[Excerpts from a dataset]
%%
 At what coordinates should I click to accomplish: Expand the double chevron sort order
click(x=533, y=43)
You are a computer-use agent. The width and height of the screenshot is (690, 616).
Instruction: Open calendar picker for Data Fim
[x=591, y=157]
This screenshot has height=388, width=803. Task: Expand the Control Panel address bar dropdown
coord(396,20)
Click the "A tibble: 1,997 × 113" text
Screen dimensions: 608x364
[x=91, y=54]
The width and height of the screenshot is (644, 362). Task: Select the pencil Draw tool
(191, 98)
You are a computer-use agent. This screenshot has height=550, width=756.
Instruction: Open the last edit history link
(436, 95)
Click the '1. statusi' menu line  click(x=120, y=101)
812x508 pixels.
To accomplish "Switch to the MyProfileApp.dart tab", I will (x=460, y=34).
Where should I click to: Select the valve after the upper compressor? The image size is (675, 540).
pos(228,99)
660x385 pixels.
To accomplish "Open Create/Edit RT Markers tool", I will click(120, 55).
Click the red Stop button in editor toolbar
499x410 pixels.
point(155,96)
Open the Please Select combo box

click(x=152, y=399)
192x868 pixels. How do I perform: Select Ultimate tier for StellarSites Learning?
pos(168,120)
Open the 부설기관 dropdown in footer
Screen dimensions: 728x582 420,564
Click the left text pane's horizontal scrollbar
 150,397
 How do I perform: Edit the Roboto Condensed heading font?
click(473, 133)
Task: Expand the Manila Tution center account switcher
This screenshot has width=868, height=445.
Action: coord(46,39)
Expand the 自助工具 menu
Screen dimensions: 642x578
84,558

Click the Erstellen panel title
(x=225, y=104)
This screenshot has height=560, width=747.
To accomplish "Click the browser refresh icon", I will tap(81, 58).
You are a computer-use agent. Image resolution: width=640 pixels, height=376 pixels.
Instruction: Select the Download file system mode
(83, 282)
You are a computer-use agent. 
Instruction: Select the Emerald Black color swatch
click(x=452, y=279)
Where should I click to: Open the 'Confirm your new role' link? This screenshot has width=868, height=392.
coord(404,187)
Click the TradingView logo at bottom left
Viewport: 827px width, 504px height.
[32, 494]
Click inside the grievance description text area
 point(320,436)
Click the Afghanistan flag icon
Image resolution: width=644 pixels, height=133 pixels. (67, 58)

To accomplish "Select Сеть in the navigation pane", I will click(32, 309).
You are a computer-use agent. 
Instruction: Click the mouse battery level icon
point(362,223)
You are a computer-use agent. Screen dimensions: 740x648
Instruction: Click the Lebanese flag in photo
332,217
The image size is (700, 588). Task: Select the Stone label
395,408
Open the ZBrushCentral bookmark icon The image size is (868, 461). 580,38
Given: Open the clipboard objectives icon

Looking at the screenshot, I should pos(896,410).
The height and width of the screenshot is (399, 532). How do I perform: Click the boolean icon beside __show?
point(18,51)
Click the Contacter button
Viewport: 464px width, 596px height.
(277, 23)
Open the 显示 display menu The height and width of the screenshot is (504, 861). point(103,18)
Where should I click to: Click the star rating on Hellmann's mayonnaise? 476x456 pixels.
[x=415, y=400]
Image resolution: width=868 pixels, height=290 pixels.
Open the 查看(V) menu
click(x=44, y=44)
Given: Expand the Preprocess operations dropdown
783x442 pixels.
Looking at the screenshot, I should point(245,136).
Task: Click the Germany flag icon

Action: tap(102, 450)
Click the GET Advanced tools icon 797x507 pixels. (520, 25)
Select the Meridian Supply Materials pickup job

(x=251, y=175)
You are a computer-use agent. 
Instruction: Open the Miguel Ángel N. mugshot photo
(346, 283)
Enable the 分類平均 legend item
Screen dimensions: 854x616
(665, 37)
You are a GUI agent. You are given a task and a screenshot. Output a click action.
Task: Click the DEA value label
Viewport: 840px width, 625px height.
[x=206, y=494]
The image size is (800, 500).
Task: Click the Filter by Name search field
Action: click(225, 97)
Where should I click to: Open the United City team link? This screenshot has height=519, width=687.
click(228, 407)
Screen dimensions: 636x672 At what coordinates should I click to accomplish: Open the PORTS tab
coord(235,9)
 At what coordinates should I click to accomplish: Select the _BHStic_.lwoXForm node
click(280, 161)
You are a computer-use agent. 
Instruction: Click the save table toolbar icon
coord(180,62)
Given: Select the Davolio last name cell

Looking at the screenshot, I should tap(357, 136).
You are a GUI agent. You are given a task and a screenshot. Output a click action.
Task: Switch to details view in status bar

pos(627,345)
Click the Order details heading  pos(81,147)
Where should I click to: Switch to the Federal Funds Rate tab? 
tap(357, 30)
%%
Task ▸ Check every line of the data and give the number of them that hold the string "will", with no other words.

Written solution ▸ 4